Selected passage:

Curation comes before a chronological list. The chronological list is still there, but when you click "all articles" instead of numbered pages, all of the articles on that page are visible. If I had thousands of posts that might be a problem, but with my fairly small catalog the pages loads fast and you can scroll through it easily.

Tom Critchlow references Robin Sloan and the idea of turning Flow into Stock

Flow is the feed. It’s the posts and the tweets. It’s the stream of daily and sub-daily updates that reminds people you exist.

Stock is the durable stuff. It’s the content you produce that’s as interesting in two months (or two years) as it is today. It’s what people discover via search. It’s what spreads slowly but surely, building fans over time.

There’s something in this, and I’ve been seeing them all over the place. (I think I’ve found the scene, if such a thing exists.) Andy Matuschak’s notes are the canonical example right now. The page flow, of seeing multiple notes side by side blew my mind.

The one thing that many of the dedicated sites are lacking, imo, is RSS. If I miss them talking about it on the feed, then the edge of their thinking is lost. And so is the opportunity for the shared experience.

Weeknotes for flow, Digital Garden for stock?

Goal 1:
According to the passage on flow and stock, what is the one thing many of the dedicated sites are lacking?
The passage and the entries have no connection to each other.

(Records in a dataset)
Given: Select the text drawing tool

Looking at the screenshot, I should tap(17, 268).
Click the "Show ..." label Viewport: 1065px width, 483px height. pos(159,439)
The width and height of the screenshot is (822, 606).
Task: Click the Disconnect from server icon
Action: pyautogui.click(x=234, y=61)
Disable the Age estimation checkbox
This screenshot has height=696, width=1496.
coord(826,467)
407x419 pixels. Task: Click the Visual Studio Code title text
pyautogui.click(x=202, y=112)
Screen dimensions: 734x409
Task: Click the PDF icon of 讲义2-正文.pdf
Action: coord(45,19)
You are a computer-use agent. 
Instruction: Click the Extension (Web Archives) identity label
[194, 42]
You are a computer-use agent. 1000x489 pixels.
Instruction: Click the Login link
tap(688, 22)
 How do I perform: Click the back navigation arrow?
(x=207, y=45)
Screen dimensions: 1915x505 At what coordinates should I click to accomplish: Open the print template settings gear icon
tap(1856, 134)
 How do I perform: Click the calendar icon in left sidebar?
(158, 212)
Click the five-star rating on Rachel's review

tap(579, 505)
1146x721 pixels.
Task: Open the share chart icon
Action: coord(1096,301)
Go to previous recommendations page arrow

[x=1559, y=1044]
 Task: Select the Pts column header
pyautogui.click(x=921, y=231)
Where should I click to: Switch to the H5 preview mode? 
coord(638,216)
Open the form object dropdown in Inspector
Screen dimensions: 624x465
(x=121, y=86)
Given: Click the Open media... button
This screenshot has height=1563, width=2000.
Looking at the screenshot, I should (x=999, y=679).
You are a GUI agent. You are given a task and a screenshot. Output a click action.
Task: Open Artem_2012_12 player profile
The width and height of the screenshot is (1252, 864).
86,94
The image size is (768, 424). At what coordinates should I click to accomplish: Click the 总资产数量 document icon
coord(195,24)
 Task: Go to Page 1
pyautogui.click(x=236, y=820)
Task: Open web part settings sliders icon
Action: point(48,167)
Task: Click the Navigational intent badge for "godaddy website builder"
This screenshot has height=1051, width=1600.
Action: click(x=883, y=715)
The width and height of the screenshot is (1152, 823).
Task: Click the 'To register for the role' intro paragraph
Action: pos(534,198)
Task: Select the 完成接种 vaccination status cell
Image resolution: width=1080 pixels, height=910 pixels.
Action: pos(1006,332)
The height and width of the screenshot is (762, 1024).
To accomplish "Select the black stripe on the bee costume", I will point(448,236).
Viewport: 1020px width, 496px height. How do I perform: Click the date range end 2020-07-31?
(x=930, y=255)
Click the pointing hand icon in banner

Goal 2:
Please rewrite the entries from the line holding "Viewport: 1020px width, 496px" through the last entry, both included, swapping "banner" for "header" and leaving everything else unchanged.

Final result 1:
RSS.

Final result 2:
Viewport: 1020px width, 496px height. How do I perform: Click the date range end 2020-07-31?
(x=930, y=255)
Click the pointing hand icon in header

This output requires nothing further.